Stately Oaks Plantation, Barn
Stately Oaks Plantation, Barn
I think I saw Stately Oaks Plantation back in the late 1980s. One of the first friends I made when I moved to Atlanta, Ken who had lived in Jonesboro, took me to see a house that looked a lot like Tara, but it was so many years ago, that I'm only 90% sure this was the house. Being back or seeing it for the first time, it was exciting to be here a few weeks ago.

Stately Oaks Plantation, Tenant Cabin
Stately Oaks Plantation, Tenant Cabin
The tour of the house was fantastic...we saw practically the entire home. The downstairs portion of the tour was led by the "woman of the house," the keeper of the keys. And the leading of the upstairs portion of the tour was shared by the two young ladies I'd seen playing Graces on the front lawn earlier.

Stately Oaks Plantation, Old Bethel School House
Stately Oaks Plantation, Old Bethel School House
Inside the home are quite a few original artifacts, some donated by local families and others by local history enthusiasts. Other furnishings are period and reflective of the day's traditions. The artifact records are quite thorough and insightful, so go prepared to absorb and experience!

The house is also on the National Register of Historic Places...always a telling designation.


Stately Oaks Plantation, Indian Village
Stately Oaks Plantation, Indian Village
The young ladies enjoyed pointing out the etymology of some familiar phrases. 

In one of the upstairs rooms is a cast iron tub...not a very large tub, to be the family bathing vessel. They explained that bathing back then was not daily as we practice today, but only weekly—if you were lucky. And the entire family would use the same bathwater...yuck! The order started with the father, down to the baby of the family. By then, the water was not so clean...thus, "Don't throw out the baby with the bathwater."

Another phrase was explained in one of the bedrooms. Beds back then didn't have the box springs or foam mattresses that we take for granted. Mattresses then were supported with a "net" of ropes. They would begin to sag after a while and would have to be tightened...thus, "Sleep tight!"


Stately Oaks Plantation, Outdoor Kitchen
Stately Oaks Plantation, Outdoor Kitchen
There is no kitchen inside the house, nor running water. As was custom in the day, kitchens were built separate from the main house to mitigate the danger of burning the house down.

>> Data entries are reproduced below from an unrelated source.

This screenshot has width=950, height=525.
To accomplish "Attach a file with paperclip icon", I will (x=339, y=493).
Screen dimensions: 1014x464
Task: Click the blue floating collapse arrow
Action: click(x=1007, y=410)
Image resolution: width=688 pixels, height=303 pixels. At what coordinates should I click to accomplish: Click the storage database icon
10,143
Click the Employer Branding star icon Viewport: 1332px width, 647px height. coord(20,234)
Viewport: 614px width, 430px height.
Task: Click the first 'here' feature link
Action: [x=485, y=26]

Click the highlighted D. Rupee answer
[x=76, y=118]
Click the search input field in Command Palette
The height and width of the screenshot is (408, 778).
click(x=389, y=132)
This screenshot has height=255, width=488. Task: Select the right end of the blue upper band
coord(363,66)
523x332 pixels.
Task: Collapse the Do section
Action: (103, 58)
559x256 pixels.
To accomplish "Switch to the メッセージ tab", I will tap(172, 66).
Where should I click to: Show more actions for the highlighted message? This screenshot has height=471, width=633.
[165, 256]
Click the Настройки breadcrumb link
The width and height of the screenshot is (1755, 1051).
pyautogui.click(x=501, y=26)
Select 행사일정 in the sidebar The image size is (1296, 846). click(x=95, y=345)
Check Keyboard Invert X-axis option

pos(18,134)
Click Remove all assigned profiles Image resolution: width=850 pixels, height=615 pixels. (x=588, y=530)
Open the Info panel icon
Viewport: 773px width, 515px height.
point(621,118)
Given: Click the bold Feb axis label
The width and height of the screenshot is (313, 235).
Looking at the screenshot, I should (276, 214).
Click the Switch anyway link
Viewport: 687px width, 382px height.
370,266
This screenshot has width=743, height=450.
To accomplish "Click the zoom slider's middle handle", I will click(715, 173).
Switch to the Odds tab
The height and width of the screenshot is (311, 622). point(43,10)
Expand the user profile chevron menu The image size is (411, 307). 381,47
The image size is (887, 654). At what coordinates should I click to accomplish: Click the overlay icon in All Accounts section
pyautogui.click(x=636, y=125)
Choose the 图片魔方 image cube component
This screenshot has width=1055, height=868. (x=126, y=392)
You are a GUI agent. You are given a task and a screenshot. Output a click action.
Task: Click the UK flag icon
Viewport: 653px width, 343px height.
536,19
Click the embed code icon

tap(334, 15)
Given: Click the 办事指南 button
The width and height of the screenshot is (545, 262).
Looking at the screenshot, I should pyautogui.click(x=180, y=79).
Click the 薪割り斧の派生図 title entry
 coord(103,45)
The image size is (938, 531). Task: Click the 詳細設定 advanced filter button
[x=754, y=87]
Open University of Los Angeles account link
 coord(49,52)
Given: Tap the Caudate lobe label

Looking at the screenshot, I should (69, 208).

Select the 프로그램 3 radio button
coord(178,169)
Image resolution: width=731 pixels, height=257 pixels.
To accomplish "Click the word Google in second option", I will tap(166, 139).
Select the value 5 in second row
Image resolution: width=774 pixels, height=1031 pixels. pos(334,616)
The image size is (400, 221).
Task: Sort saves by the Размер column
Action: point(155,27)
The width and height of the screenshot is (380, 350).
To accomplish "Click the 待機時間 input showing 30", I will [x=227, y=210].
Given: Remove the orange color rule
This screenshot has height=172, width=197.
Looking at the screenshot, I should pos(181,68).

And water came from a well, which was in yet another structure on the property.

Stately Oaks Plantation
Stately Oaks Plantation
Remember I told you I found Stately Oaks quite by accident? Well, it turns out that while I was in Jonesboro to see the Road to Tara Museum for my Gone With the Wind Trail series, Stately Oaks Plantation is part of that Trail, under "Rhett also recommends..." Serendipity at its finest!

I recommend tour the Plantation on a Saturday, when the docents are donned in period costume...that's just the fun kind of guy I am. And I hope you get the same tour guides I had. I've only scratched the surface here...there's so much to learn here—my tour lasted for a glorious 50 minutes! That's a rarity.

So, when you're visiting Jonesboro, make time to see both attractions...I think you'll be glad you did. And you'll experience tour guide hospitality in quite a unique fashion. 

Stately Oaks Plantation
Stately Oaks Plantation

1 comment:

Anonymous said...

I think this was over priced. Not sure why the price is so high for this. We went to the Jarrell Plantation and it was only $7 and well worth it as it had so much more to see and is an actual plantation. Was disappointed with the Stately Oaks Plantation.